My heart sank. If at first you don’t succeed…. I pleaded with him. He asked the offer price. Instead of asking what the (insert superlative) does this have do with the auction being delayed, I composed myself and said “$x thousand”. Before he had time to respond, I started in explaining how long this home has been on the market, how this was a miracle offer given property condition, the tragic state of our real estate market, and that the only reason we received the offer was because we found the one person in the world who would have interest in this “unique” property. I finished with “Trust me. You guys don’t want this one back.”
He said he would transfer me to the gentleman responsible for the denial (supervisor, in case you forgot) but explained I would have to leave a message and wait for him to get back to me. I thanked him and waited for voicemail. Then what to my wondering ears should appear…a live person chimed in and said “Hi, this is Aslan. May I help you?” (To protect the privacy of the individual, I have selected a fictitious name).
I started over. “Aslan, my name is Josh Hansen and I am trying to find out why the request for a short sale was denied for this file. Can you help me?”
He replied “We just don’t have enough time…I mean, it’s 6pm my time, 5pm your time…and the sale is less than 2 days away. There is no way we can get a value prior to the auction time.” Composure is key with these people.
Instead of duh, I have a clock and duh, I know your time is 1 hour ahead, and duh, the auction is on Friday, I kindly replied with “I know, Aslan. That is why it is so important we talk about this now.”
He continued “If we had this paperwork 30 days ago, it would be…”
I interrupted “30? How about 60? Trust me, Aslan, If we had received an offer earlier, I would have gladly submitted it (courtesy chuckle). Problem is, we didn’t.”
“I know, I know…” he said and then paused. I had him. “Well” he continued, “What is the offer price?” (Seriously, what is the deal with the stupid offer price?).
“$x thousand” I replied. “Look, I’m not asking for an indefinite postponement, just long enough for you to evaluate the value so everyone involved will know this is a great deal for your bank. Trust me; you don’t want this one back.”

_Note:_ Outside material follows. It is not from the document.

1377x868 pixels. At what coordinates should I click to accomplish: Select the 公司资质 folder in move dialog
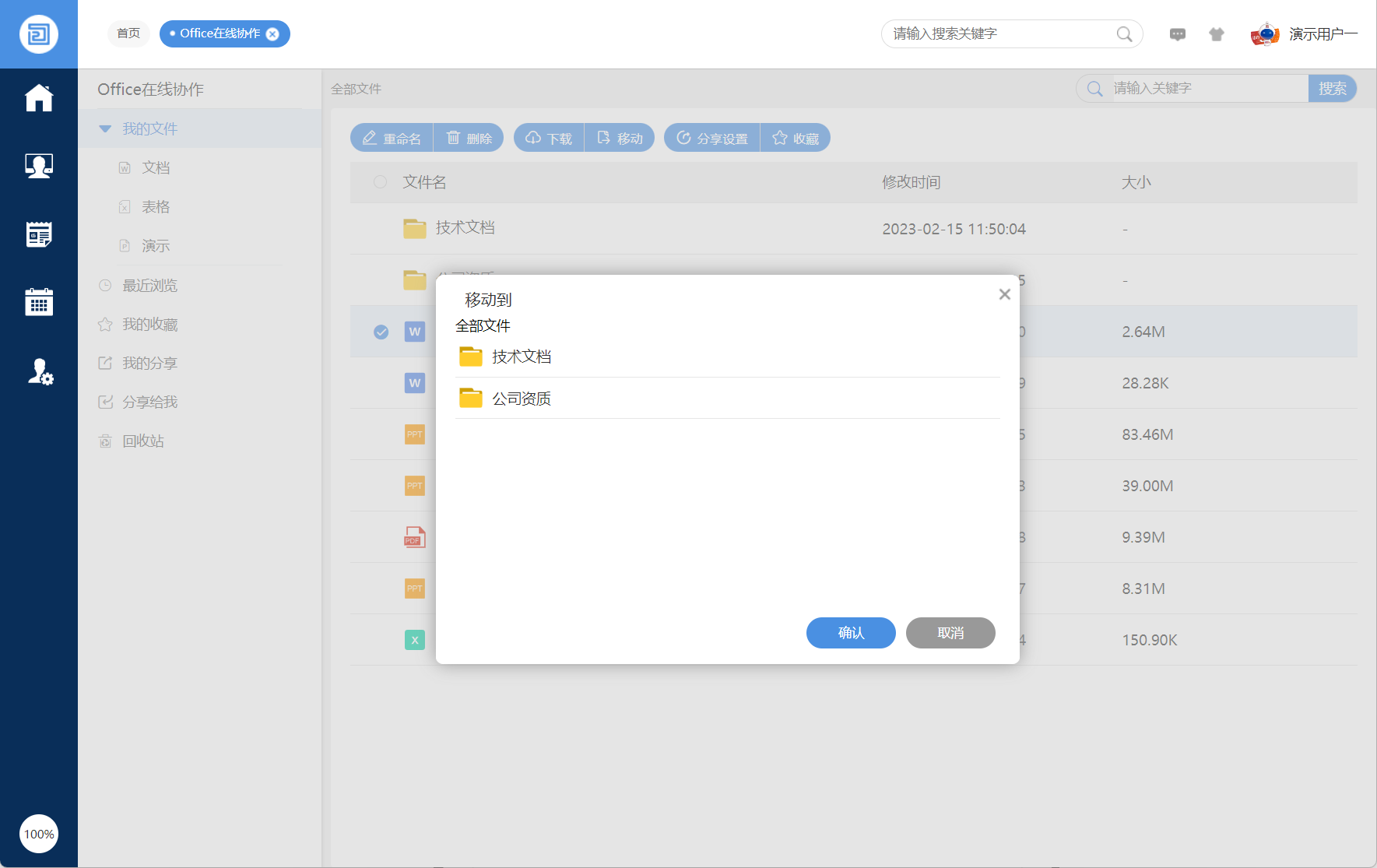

After stammering for an eternity of 3-4 seconds (which, given the hour difference and short time frame, seemed like forever), he said “Well” he sighed and then continued “It’s about 6pm my time and I doubt the person who can help us is still in the office, but I will call him. Is it okay if I call you back in about 20 minutes? Is the number you called from the best one to reach you at?”
Again, composure is key. Rather than “Don’t end a sentence in a preposition” I said “Absolutely, Aslan. You can call me anytime.”
He finished with “If I can’t reach him, I will call you in the morning.”
I responded “Oh, thank you Aslan, I can’t tell you how much I appreciate your help”. To be continued….
Note from the author: For what it’s worth, even though this post is laden with sarcasm and seemingly insincere gestures, I am very thankful for how this bank is treating me on the phone and everything they are doing to help the borrowers avoid foreclosure (if they don’t postpone, I won’t be surprised and I assure you I will broadcast their ineptitude via every outlet I can find). But, at least they are kind. End of rant.